Lucan hörte ihnen zu und ahnte, dass der Untergang bevorstand. Er hatte der Diskussion nicht folgen können. Er verstand jedoch, dass die Dinge schlechter wurden und dass alles irgendwie mit ihm zu tun hatte.

Er wollte zumindest ein wenig Ruhe haben. Und dieses Verlangen war allmählich immer stärker geworden. Der Kartograf gab dem Drängen schließlich nach. Da die Nachtelfen immer noch mit dem Drachen stritten – stritten, entschied sich Lucan fortzugehen. Nicht weit. Nur weit genug, um etwas Frieden zu finden.

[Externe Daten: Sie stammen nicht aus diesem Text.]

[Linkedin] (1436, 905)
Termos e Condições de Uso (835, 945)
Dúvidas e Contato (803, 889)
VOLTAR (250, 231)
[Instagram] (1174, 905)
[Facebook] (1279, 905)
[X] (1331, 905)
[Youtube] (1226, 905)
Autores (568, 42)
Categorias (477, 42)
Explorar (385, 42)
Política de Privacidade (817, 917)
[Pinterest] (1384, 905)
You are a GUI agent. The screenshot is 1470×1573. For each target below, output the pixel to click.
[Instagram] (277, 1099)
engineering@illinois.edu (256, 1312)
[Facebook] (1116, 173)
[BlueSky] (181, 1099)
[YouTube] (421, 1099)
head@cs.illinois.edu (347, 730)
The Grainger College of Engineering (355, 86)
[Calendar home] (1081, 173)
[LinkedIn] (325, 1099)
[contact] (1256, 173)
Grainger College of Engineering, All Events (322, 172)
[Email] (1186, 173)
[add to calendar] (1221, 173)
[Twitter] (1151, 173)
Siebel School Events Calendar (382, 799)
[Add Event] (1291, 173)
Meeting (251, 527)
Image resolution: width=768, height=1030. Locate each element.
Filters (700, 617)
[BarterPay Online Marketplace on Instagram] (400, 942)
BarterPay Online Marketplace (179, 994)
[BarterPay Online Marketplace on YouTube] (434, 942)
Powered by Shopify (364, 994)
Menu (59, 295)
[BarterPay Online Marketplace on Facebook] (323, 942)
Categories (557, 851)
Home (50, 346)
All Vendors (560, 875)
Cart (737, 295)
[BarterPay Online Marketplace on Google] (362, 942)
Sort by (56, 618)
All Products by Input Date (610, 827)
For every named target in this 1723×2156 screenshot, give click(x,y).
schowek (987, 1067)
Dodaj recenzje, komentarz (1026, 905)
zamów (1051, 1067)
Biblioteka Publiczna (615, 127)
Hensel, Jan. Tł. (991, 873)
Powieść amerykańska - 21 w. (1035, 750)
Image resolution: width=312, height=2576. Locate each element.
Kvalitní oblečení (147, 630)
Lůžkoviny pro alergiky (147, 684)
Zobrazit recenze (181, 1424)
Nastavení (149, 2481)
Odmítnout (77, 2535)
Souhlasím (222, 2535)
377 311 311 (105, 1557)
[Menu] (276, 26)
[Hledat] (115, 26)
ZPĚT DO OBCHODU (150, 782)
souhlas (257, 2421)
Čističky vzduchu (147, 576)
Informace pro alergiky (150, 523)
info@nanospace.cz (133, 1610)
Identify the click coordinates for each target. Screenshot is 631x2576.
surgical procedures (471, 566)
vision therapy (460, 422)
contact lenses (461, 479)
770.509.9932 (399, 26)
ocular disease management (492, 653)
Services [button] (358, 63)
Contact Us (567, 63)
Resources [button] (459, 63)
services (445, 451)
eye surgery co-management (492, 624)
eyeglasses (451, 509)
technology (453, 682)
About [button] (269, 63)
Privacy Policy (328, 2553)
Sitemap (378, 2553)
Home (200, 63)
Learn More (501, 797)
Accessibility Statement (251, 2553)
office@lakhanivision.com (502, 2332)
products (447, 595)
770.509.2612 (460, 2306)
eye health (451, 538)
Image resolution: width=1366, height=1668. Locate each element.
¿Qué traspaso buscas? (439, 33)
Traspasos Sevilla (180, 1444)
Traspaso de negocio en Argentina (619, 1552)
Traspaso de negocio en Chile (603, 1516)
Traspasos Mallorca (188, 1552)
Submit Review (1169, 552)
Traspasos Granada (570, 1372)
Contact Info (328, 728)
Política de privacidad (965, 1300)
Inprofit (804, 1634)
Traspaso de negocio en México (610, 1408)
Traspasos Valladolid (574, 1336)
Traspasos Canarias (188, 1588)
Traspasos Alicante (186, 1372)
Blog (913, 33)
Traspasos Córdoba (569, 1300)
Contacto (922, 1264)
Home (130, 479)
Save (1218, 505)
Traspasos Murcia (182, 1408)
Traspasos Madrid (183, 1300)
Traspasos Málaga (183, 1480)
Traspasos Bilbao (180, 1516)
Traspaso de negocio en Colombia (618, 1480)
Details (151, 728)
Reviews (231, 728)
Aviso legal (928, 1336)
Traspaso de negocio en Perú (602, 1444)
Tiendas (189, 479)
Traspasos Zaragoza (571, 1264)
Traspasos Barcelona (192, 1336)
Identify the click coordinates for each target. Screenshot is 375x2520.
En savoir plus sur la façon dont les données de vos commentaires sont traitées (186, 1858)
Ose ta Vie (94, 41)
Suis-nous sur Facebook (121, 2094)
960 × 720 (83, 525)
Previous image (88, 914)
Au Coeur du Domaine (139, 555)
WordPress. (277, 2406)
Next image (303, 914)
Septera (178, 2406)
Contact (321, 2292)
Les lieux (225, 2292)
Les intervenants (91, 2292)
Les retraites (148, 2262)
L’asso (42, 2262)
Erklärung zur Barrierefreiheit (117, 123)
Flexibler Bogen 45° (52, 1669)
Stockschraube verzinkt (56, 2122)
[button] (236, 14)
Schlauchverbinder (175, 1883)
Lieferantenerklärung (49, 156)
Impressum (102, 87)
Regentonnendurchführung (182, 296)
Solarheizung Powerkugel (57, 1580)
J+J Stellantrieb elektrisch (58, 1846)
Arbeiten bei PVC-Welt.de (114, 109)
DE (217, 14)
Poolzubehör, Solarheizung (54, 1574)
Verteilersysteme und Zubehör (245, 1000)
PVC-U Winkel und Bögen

Eranikus blockierte den Weg, durch den das Trio eingetreten war. Deshalb ging Lucan in die andere Richtung. Er wählte den Weg zufällig, wichtig war nur, dass er weit genug wegkam, um den Stimmen zu entkommen. Er wollte nur fort von hier.

Obwohl er kaum so unsichtbar wie der Druide oder die Hohepriesterin war, verließ der Mensch die Höhle, ohne bemerkt zu werden. Aufatmend schlenderte Lucan die enge Passage hinab.

Die Stimmen erklangen hinter ihm. Unbefriedigt ging Lucan weiter. Der Streit verblasste zu reinen Hintergrundgeräuschen, aber das reichte ihm noch nicht.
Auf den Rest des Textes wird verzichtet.